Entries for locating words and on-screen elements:
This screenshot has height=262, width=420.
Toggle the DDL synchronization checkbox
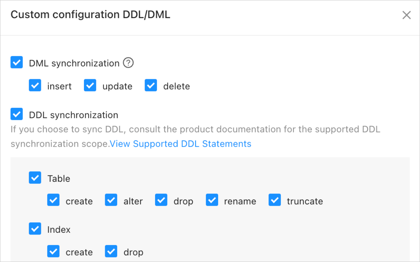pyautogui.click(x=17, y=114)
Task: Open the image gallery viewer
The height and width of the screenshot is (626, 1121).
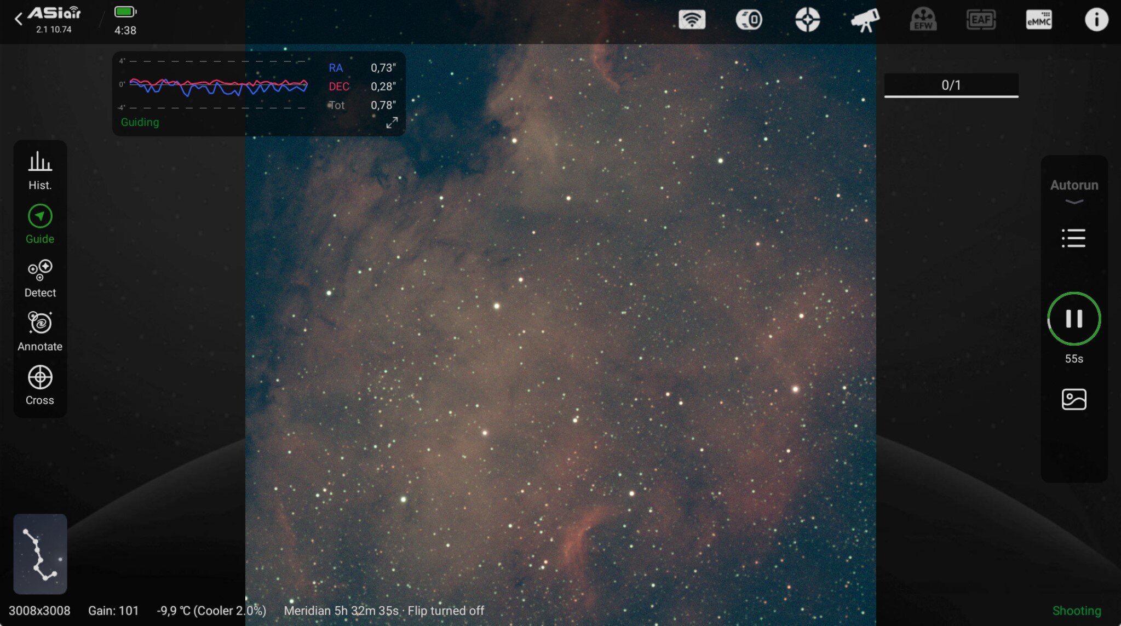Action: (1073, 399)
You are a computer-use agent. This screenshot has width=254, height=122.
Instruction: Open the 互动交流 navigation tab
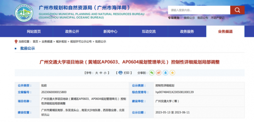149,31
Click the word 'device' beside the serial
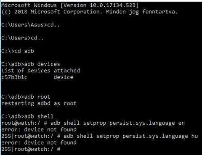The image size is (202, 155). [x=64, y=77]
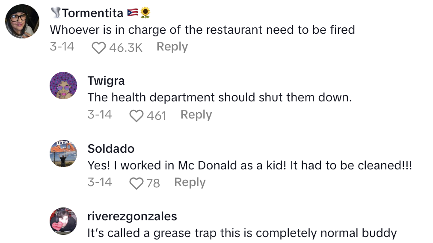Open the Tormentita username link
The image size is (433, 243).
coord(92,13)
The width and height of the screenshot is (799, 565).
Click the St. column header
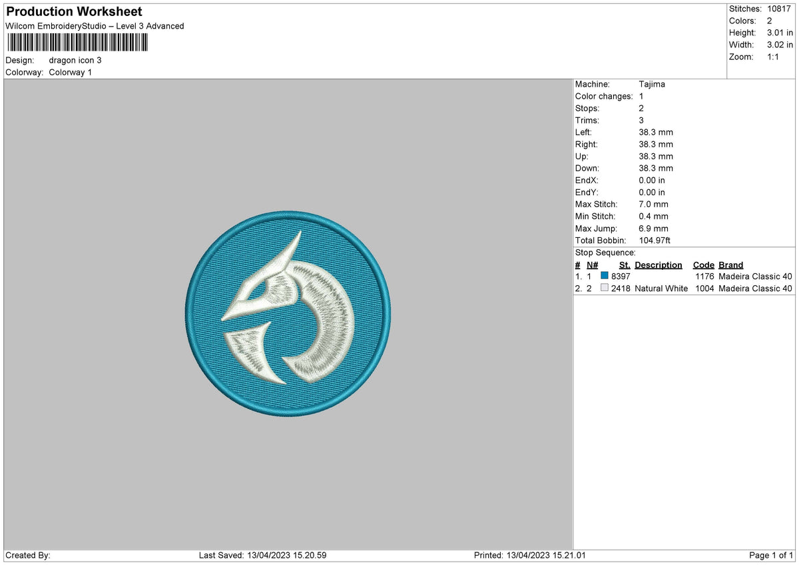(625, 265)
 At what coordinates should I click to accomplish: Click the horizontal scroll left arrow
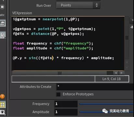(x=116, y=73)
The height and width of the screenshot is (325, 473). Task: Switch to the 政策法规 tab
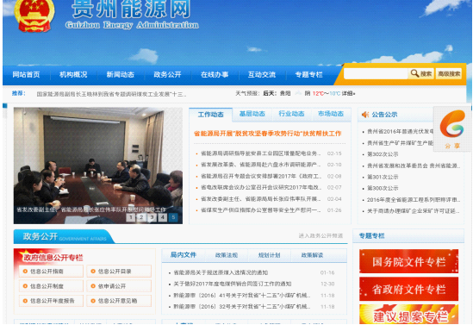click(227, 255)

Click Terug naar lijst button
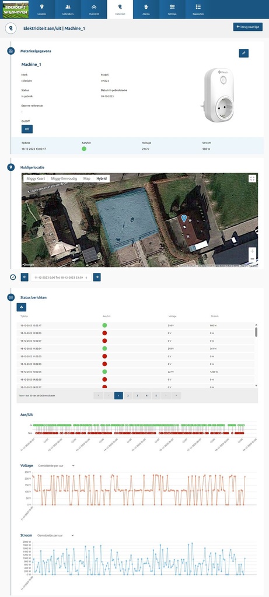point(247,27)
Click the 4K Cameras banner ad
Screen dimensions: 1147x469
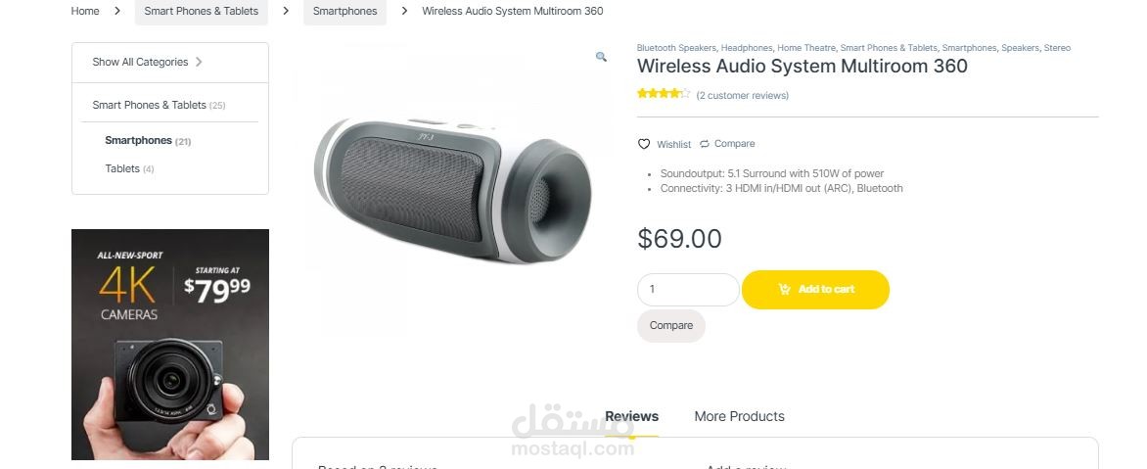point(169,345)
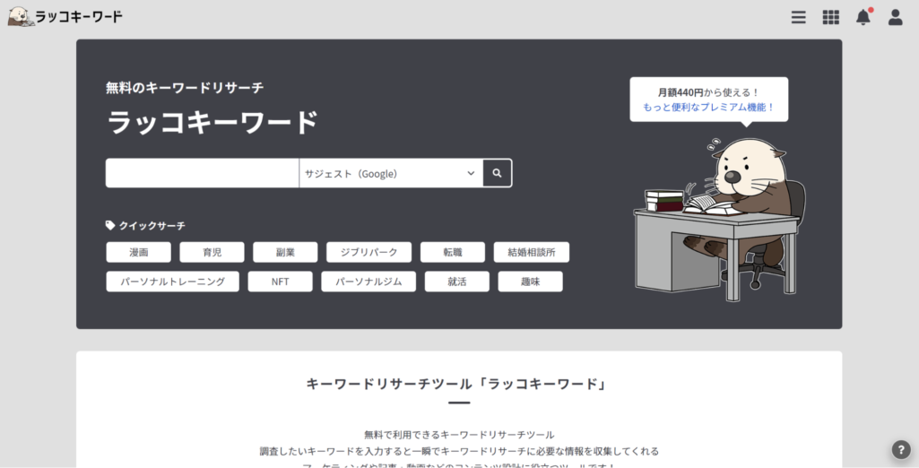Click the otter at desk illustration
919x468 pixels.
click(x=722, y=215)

_EXERCISE_
Put every line of the material above into a numbered list, omitting blank lines and the pictures.

_WRITTEN RESPONSE_
1. This screenshot has height=262, width=420.
2. Toggle the DDL synchronization checkbox
3. pyautogui.click(x=17, y=114)
4. Task: Open the image gallery viewer
5. The height and width of the screenshot is (626, 1121).
6. Action: (1073, 399)
7. You are a computer-use agent. This screenshot has width=254, height=122.
8. Instruction: Open the 互动交流 navigation tab
9. 149,31
10. Click the word 'device' beside the serial
11. The image size is (202, 155). [x=64, y=77]
12. Open the Tormentita username link
13. The image size is (433, 243).
14. coord(92,13)
15. The width and height of the screenshot is (799, 565).
16. Click the St. column header
17. (625, 265)
18.  At what coordinates should I click to accomplish: Click the horizontal scroll left arrow
19. (x=116, y=73)
20. The height and width of the screenshot is (325, 473). Task: Switch to the 政策法规 tab
21. click(227, 255)
22. Click Terug naar lijst button
23. point(247,27)
24. Click the 4K Cameras banner ad
25. Screen dimensions: 1147x469
26. point(169,345)
27. Click the otter at desk illustration
28. 919x468 pixels.
29. click(x=722, y=215)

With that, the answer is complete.